• _Task objective_
Write out each record below exactly as it appears, with no pictures.

Collected data:
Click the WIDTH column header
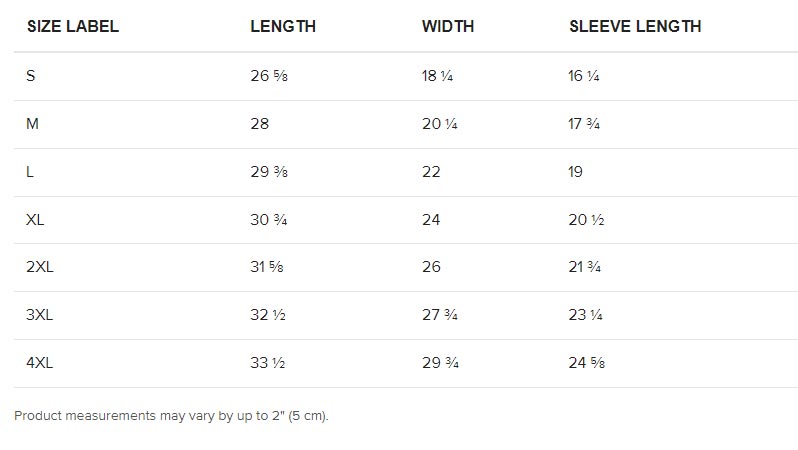 pyautogui.click(x=448, y=27)
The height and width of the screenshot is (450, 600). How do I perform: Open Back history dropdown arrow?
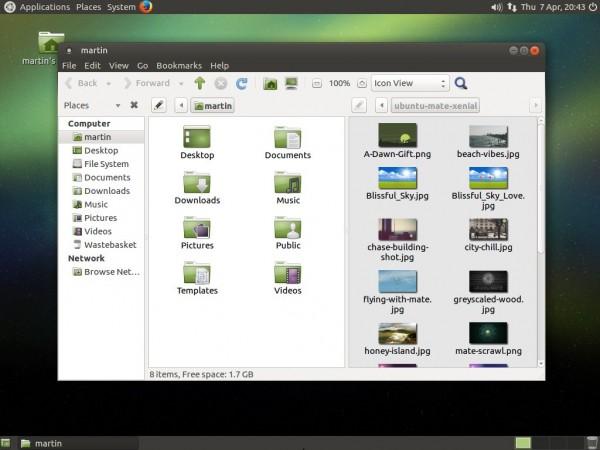point(109,84)
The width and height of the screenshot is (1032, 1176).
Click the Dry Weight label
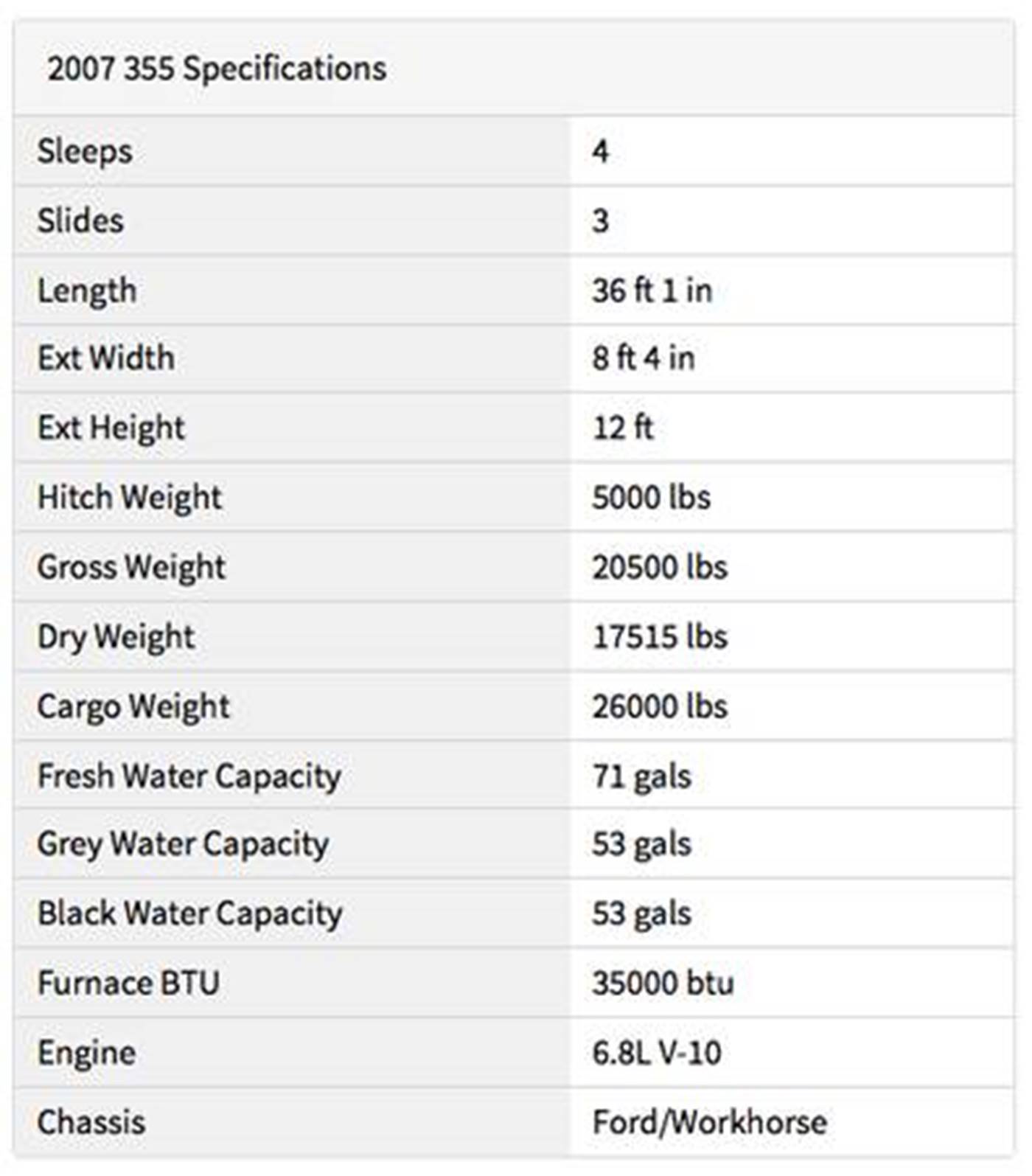click(116, 637)
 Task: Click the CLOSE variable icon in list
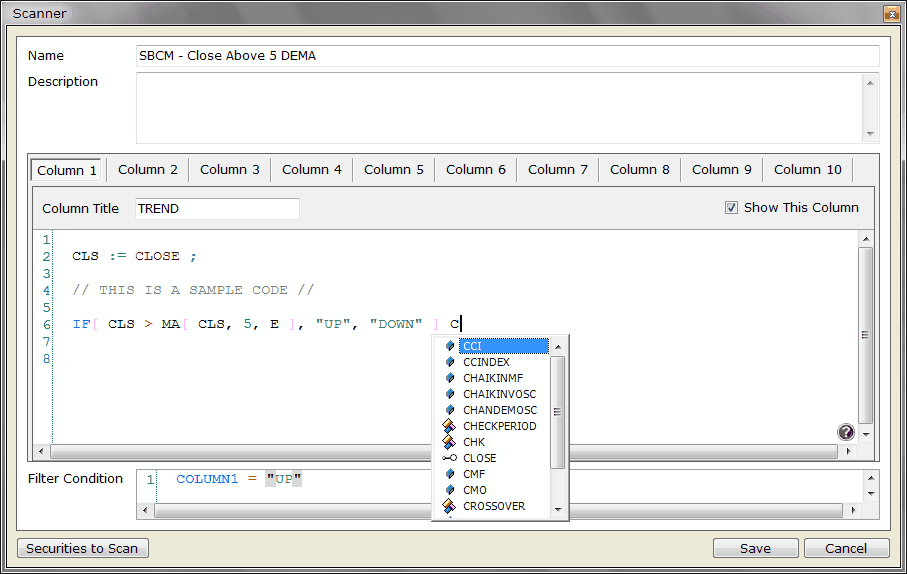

• _Exercise result_
Click the WIDTH column header
 pyautogui.click(x=448, y=27)
The height and width of the screenshot is (450, 600). How do I perform: Open Back history dropdown arrow?
point(109,84)
The width and height of the screenshot is (1032, 1176).
Click the Dry Weight label
click(116, 637)
 Task: Click the CLOSE variable icon in list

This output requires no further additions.